Bundesweites Kartoffelmarketing
Landwirtschaft
Kartoffelmarketinggesellschaft nimmt Arbeit auf
Jeder Landwirt, der Speisekartoffeln anbaut, kennt die missliche Lage. Die frischen Knollen haben Marktanteile verloren, ein starker internationaler Wettbewerb erschwert die Verkäufe und schließlich gibt es eine starke Konkurrenz durch Pasta oder Reis. Pessimistische Reaktionen wie aufgeben sind nach Mitteilung des Landvolk-Pressedienstes für Niedersachsen als Deutschlands Kartoffelerzeuger Nr. 1 nicht zufriedenstellend. Das Landvolk Niedersachsen hat daher stellvertretend für den Deutschen Bauernverband und seine Landesverbände mit dem Deutschen Kartoffelhandelsverband und der Bundesvereinigung der Erzeugergemeinschaften Kartoffeln die bundesweite Kartoffelmarketing GmbH ins Leben gerufen. Sie vertritt etwa 85 Prozent der deutschen Speisekartoffelwirtschaft und setzt damit ein kraftvolles Zeichen. Dieses „Bündnis der Kartoffelprofis“ hat eine Kernbotschaft zur frischen Speisekartoffel entwickelt: Die Kartoffel ist ein heimisches Produkt, lecker, vielseitig, gesund und sicher.
Diese Botschaft soll in erster Linie Personen um die
„30“ und junge Familien erreichen. In dieser Zielgruppe wird noch viel
Potenzial gesehen, um eine höhere Wertschätzung für die frische Speisekartoffel
zu entwickeln. Die Kommunikationsstrategie wird zurzeit erarbeitet. Ab dem 1.
Juli werden von den Speisekartoffelanbauern sowie den Packbetrieben die
entsprechenden Finanzmittel aufgebracht. Die Zahlung soll mit der kommenden
Ernte beginnen. Alle Initiatoren und Interessenten aus der Speiskartoffelbranche
hoffen darauf, dass mit dieser freiwilligen Aktion ausreichend Geld in den Topf
kommt, um mit der bereits begonnenen Arbeit des Vorläufermodells „Die Kartoffel
– voll lecker“ fortfahren zu können. Die Initiative möchte vor allem über soziale
Medien aktiv werden, um die junge Zielgruppe zu erreichen. Sie will mit der
Neuentdeckung der Kartoffel den Zeitgeist treffen und Geschmack auf ein
vielseitiges Produkt machen.

----

◆ DEINE AUFGABEN:
a - Welche Eigenschaften schreibt die Kernbotschaft im Text zum Kartoffelmarketing der frischen Speisekartoffel zu? Nenne alle.
b - Schreib den Text zum Kartoffelmarketing nach seinem letzten Satz weiter.

◆ MATERIAL:
----

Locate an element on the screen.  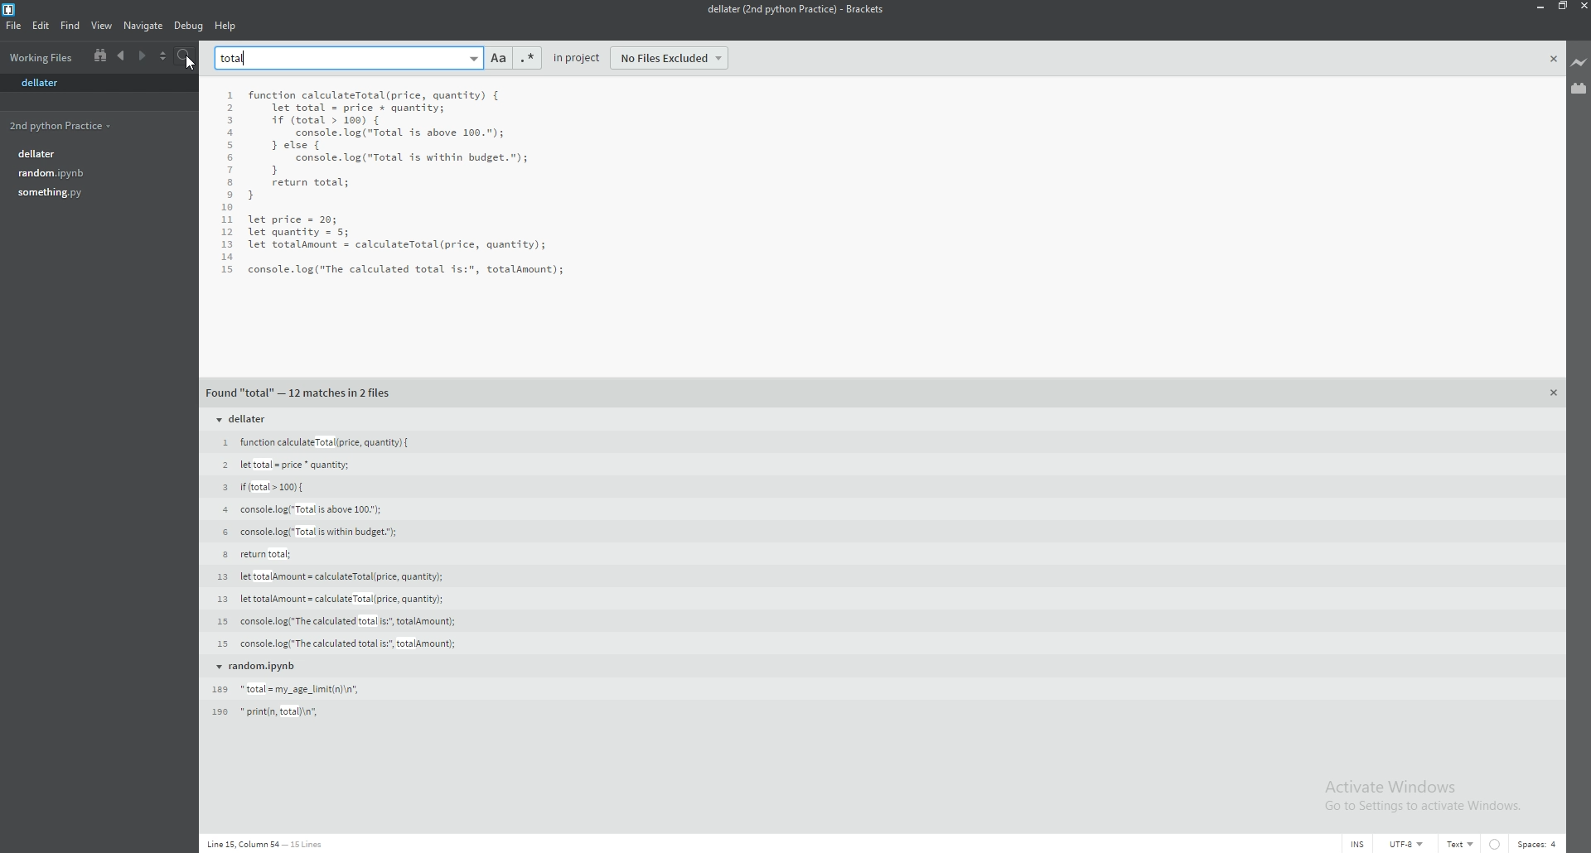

----

◆ LÖSUNGEN JE AUFGABE:
a - Heimisches Produkt, lecker, vielseitig, gesund, sicher

b -
MV fördert Kartoffel regional
Die Kartoffel hat in Deutschland verliert trotz kleiner Renaissance in den Küchen weiter an Boden. Der Verbrauch sank von 74 Kilogramm im Jahr 2005 auf 57 Kilo im letzten Jahr. Gleichzeitig hat die Kartoffelproduktion in den Entwicklungsländern aufgeholt und die Produktion der Industrieländer von 156 Millionen Tonnen mit 162 Millionen Tonnen erstmals überholt. Grund sind niedrigere Arbeits- und Produktionskosten, sowie der liberalisierte Welthandel für neue Vermarktungschancen der neuen Kartoffelländer.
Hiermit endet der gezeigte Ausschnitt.